Ironton seniors picked up $93,000 in scholarship monies this year. Guidance counselor J.C. Medinger said 40 of the school's 105 graduating seniors received scholarships. Medinger said this is indicative of a particularly high-achieving class of students.
"A high percentage of the senior class this year were honor students -- higher than in other years. Because of this, our students were more competitive with students from other schools."
This year, some local students are setting a precedence with the scholarship they're earning.
One St. Joseph High School student, Daniel Stack, was appointed to the U.S. Military Academy at West Point, N.Y. Upon completion of his education, Stack will be commissioned an officer in the U.S. Army. Guidance Counselor Vicki Neighborgall said 11 of St. Joseph's 16-member graduating class have received scholarships this year totaling $328,863. Like the guidance counselors at neighboring schools, Neighborgall stressed that this figure only reflects the amount of scholarship money the students have accepted and intend to use. The amount of scholarship money the students have been offered
from schools they do not plan to attend is actually much higher.
Chesapeake High guidance counselor Tommie Johnson said one student there has earned a $20,000 two-year Cooperative Scholarship from the U.S. Army Corps of Engineers.
"He will work for the corps of engineers while he's going to school," Johnson said. "We have never had a student who got this scholarship before."
Johnson said she did not have firm figures on how much scholarship money Chesapeake students have collected, but she gave a list of awards that students have earned: scholarships from the American Society of Engineers, a full one-year SCORES scholarship to Marshall University, and a full four-year scholarship to Shawnee State University.

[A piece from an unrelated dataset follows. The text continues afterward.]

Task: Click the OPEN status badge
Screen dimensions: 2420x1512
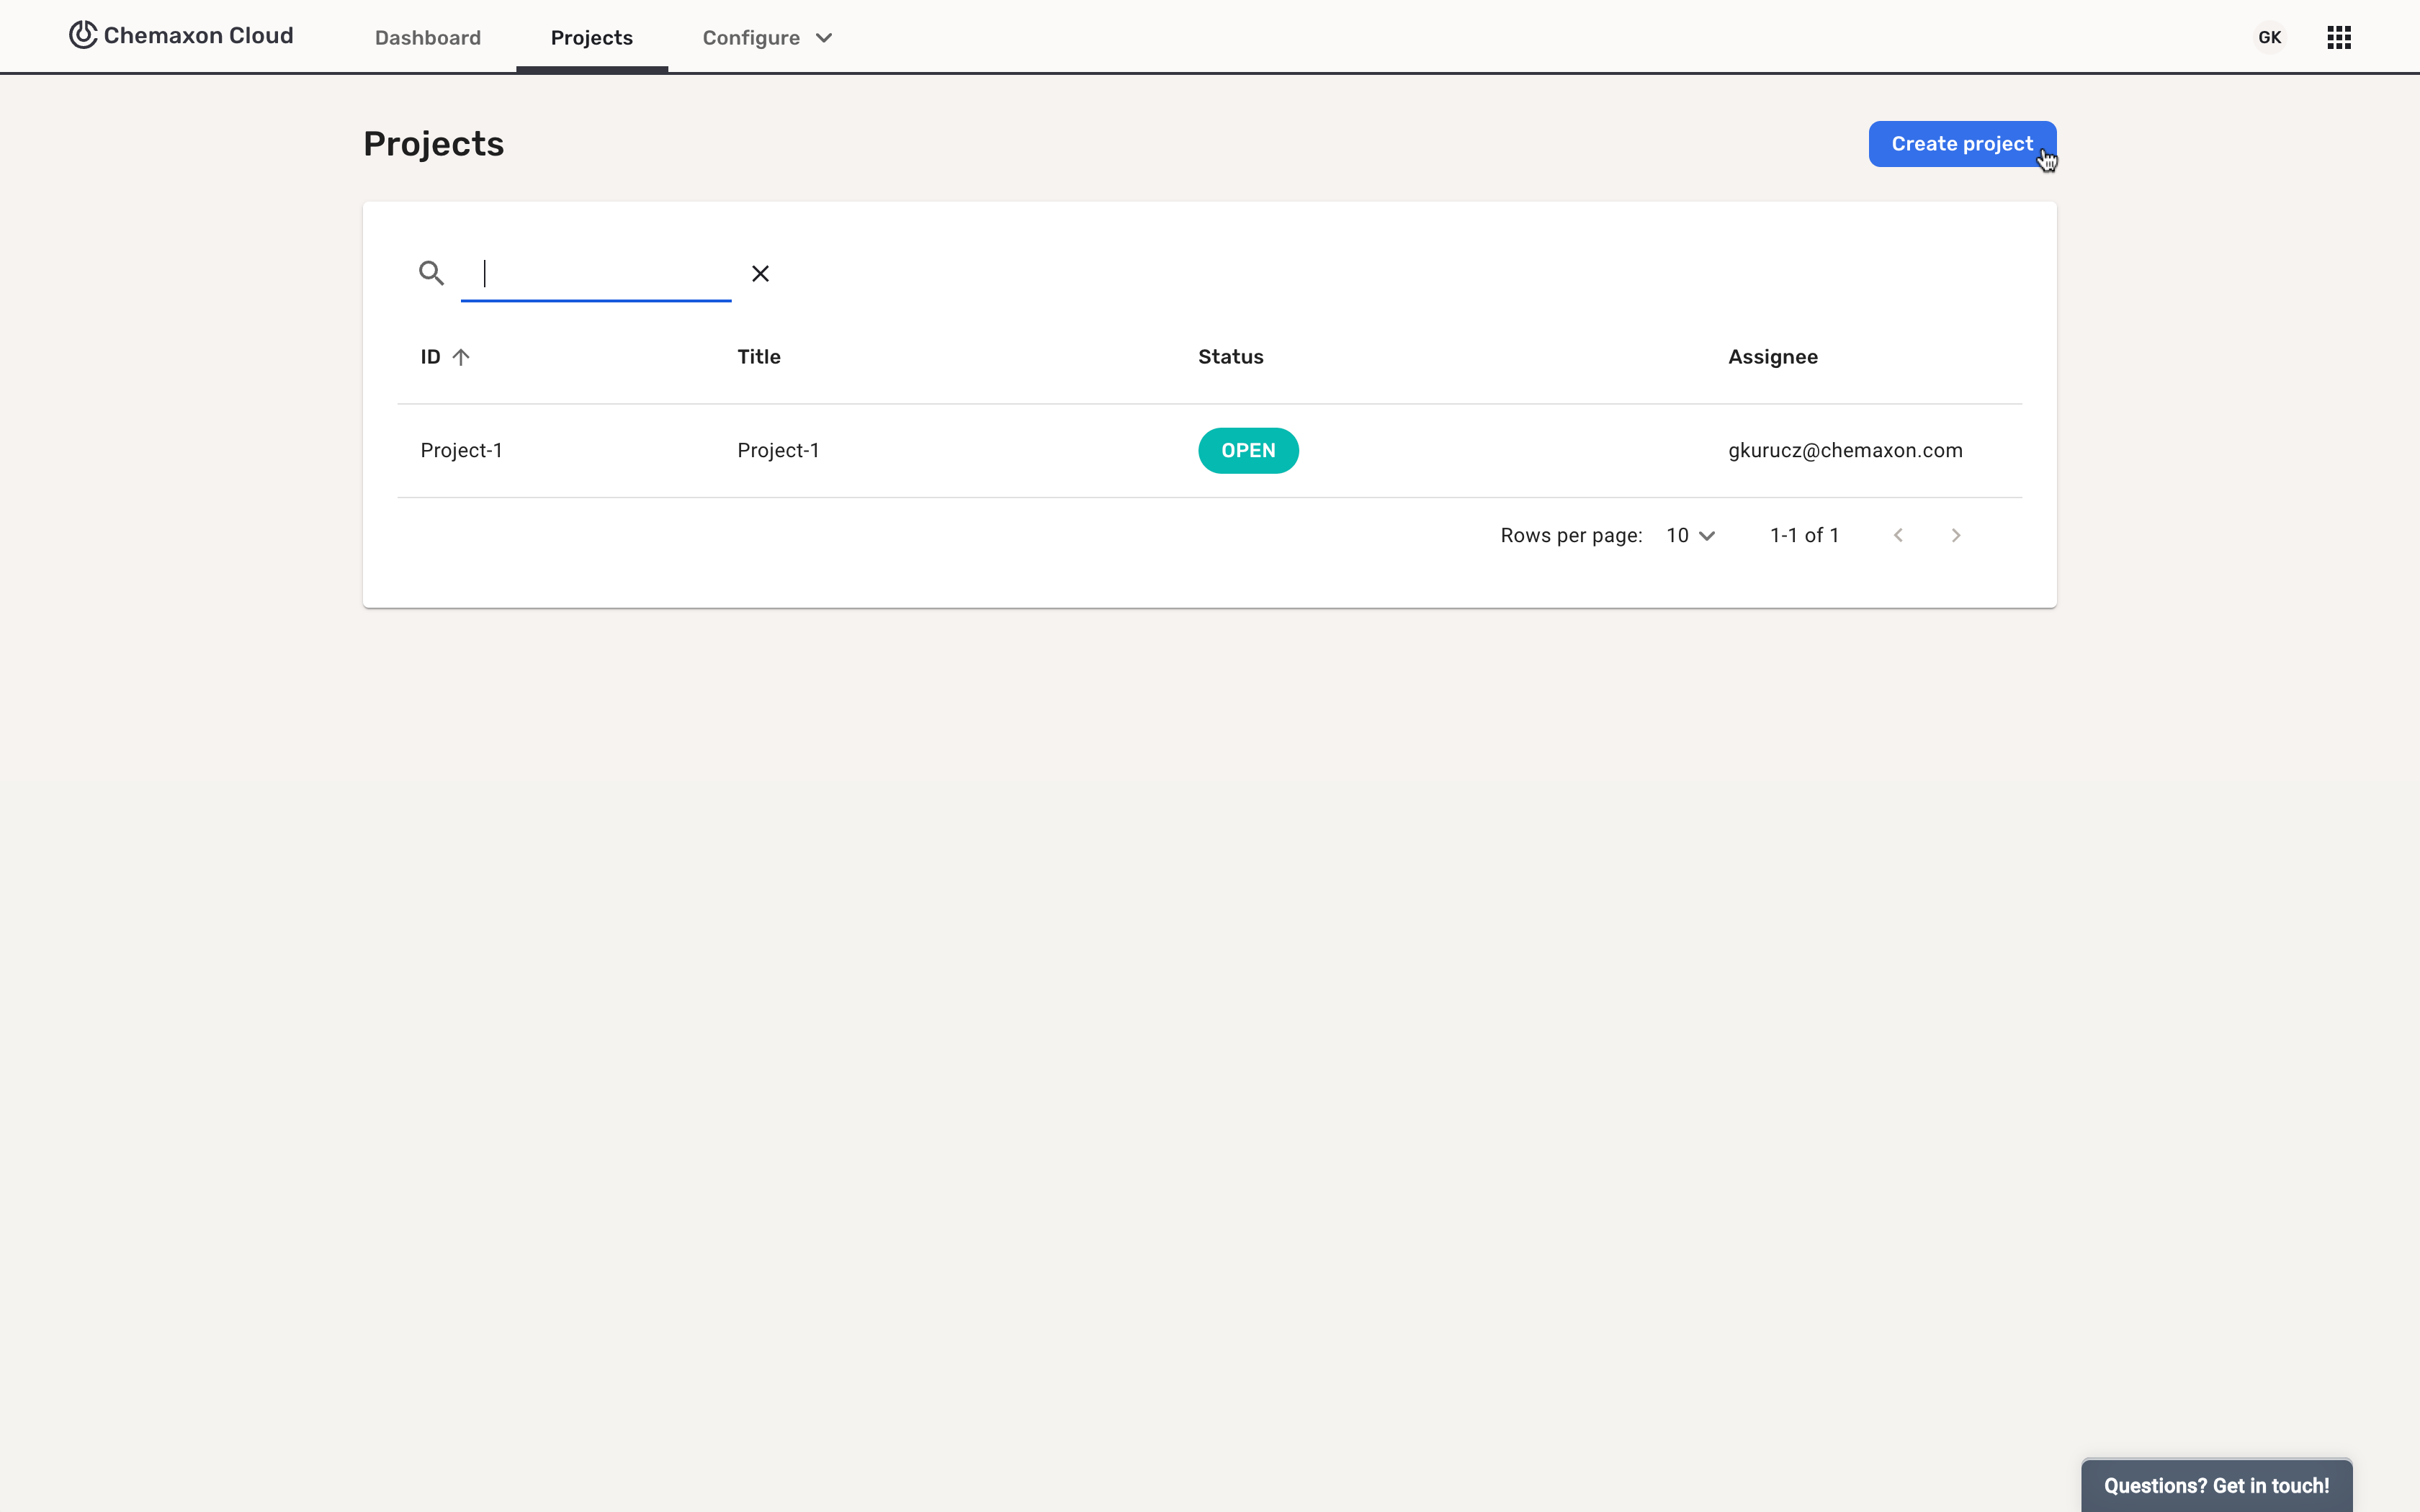Action: click(x=1247, y=451)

"I think our kids did very well this year," Johnson said.
In Fairland's graduating class, 31 of 98 seniors were awarded $18,200 in local scholarship money alone. Guidance counselor Jim Flesher said he did not have figures on the amount of state and national monies his students received.
Rock Hill High School students collected
$169,877 this year, according to guidance counselor Bob Wilds. Of the school's 134 graduating seniors, 28 received award monies.
"We go up and down," Wilds said. "This is better than last year, almost equal to what we did two years ago."
One Rock Hill student received both an academic and a basketball scholarship to Midway College near Lexington, Ky.
Symmes Valley High School guidance counselor Linda Gillespie said almost half of the schools graduating class -- 24 of 55 students are getting scholarships and grants this year. Gillespie said $231,000 has been offered to Symmes Valley students this year.
"That's about average," Gillespie said. " I'm pleased. The number of students getting help is going up, but the amount of money is about the same as last year."
South Point High School guidance counselor Sally Mills said she did not have firm figures on accepted scholarships, but this year, seniors could choose to take a class that taught them how to apply for and earn scholarship money. Mills said South Point school officials strongly emphasize to students throughout all four years of high school that these years are preparation for college and for their future.
"It is ingrained in them, and hopefully we instill in them that the contest (for scholarship money) begins that first day in high school. We try to impress on them that every student who wants to go to college can do so. For everyone there is a way."